··· Stored data ···

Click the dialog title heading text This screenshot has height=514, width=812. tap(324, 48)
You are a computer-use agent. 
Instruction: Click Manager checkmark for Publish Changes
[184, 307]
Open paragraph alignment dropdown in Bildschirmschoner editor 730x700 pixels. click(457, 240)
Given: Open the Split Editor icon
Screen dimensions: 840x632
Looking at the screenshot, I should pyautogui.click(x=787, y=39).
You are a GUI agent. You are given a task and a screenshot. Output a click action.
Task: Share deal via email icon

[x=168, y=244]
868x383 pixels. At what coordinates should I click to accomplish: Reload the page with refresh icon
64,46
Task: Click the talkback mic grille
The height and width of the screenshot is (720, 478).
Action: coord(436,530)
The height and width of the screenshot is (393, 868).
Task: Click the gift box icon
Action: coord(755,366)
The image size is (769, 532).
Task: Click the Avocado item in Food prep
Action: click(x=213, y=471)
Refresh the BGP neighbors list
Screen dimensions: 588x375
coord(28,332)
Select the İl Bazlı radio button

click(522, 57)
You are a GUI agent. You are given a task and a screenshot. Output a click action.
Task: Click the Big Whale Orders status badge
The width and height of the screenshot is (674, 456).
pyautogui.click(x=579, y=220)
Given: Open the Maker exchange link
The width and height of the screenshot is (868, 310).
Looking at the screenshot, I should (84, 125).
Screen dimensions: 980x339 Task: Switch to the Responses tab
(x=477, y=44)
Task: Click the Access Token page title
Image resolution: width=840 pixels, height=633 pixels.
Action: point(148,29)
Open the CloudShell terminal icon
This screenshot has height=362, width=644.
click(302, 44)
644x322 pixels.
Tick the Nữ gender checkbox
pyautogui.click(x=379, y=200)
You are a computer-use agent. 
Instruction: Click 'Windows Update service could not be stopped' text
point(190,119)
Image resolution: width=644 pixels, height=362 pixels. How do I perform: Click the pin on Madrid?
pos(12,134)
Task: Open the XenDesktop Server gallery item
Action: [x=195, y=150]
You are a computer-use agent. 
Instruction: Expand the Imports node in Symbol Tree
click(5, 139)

···

• **Action item**: Copy only the stretch running from the line containing "Instruction: Click 'Windows" to the final line of the entries, both ends included, exactly as it stands.

• **Task result**:
Instruction: Click 'Windows Update service could not be stopped' text
point(190,119)
Image resolution: width=644 pixels, height=362 pixels. How do I perform: Click the pin on Madrid?
pos(12,134)
Task: Open the XenDesktop Server gallery item
Action: [x=195, y=150]
You are a computer-use agent. 
Instruction: Expand the Imports node in Symbol Tree
click(5, 139)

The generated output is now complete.